Baykal'ın bir ''Kriz ustası'', bir diğerinin de ''Kavga ustası'' olduğunu söylerken, ''Anlıyorsunuz değil mi?'' diye soran Erdoğan, ''Birbirlerine çok yakışıyorlar'' dedi.

Erdoğan, bir CHP İstanbul milletvekilinin, gazeteye ''CHP eşittir MHP'' şeklinde ilan verdiğini belirterek, ''Bu ne demek? Al birini, vur öbürüne. Bunlar tek yumurta ikizi gibidirler. Tek bildikleri statükodur. Tek bildikleri hayırlı işlere taş koymak, işin olmazını söylemektir. Hayatları olmazları konuşarak geçti.

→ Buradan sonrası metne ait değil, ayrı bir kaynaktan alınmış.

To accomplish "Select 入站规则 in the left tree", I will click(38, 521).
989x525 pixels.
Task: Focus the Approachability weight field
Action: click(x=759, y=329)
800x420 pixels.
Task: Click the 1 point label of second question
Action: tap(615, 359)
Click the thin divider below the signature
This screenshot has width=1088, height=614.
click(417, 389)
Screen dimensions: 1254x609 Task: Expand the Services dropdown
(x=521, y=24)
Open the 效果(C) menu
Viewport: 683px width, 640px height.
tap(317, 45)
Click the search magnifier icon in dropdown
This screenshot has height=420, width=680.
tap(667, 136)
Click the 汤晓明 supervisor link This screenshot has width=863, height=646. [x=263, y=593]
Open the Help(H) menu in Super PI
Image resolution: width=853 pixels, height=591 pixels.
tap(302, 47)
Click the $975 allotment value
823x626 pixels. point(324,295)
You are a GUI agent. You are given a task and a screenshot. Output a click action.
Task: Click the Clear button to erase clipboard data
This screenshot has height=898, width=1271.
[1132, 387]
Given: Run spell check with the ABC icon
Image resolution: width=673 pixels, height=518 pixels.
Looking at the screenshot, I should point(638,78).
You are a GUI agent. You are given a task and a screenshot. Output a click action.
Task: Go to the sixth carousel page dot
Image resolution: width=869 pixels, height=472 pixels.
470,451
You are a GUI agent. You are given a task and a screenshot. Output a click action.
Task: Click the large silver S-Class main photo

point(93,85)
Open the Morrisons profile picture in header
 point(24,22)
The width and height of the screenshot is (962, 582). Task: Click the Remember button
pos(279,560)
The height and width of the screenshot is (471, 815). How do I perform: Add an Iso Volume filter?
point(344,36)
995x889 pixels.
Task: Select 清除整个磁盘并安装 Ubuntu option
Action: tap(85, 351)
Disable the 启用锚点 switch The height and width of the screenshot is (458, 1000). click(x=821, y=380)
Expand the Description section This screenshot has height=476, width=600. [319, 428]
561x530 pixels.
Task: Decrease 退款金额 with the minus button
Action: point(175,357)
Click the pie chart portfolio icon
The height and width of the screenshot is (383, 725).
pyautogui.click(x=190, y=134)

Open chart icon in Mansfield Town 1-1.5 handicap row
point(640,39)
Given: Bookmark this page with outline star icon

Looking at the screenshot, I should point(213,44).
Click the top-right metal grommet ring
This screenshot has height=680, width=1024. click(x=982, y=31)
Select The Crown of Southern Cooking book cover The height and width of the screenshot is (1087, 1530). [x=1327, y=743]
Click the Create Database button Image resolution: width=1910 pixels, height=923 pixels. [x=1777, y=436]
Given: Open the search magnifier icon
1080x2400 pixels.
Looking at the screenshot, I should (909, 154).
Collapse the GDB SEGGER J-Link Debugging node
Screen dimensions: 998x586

Siyaset lügatında, 'Evet' olmayandan, 'Tamam' olmayandan, 'Güzel' olmayandan ne hayır gelir?'' diye konuştu.

Erdoğan, İmarzedelerin 9 katrilyon alacağının iktidarları döneminde ödendiğine, bankaların hortumlandığı dönemde MHP'nin de koalisyon ortağı olduğuna değinerek, ''Milliyetçilik lafla olmaz'' dedi.

''Şimdi çıkmış bir tanesi diyor ki; (Mazot 1 YTL olacak)'' diyen Erdoğan, şunları kaydetti: ''Efendi, sen mazotu 1 YTL'ye indirmeyi bırak da önce şu doğru dürüst olduğunu söylediğin, ama bu ülkeden kaçmış olan babanla kardeşini getir de onların şu borcunu öde... Türk milleti bir sokulduğu yerden bir daha sokulmaz. Onun için oyumuzu kime verdiğimizi çok iyi bilmemiz lazım.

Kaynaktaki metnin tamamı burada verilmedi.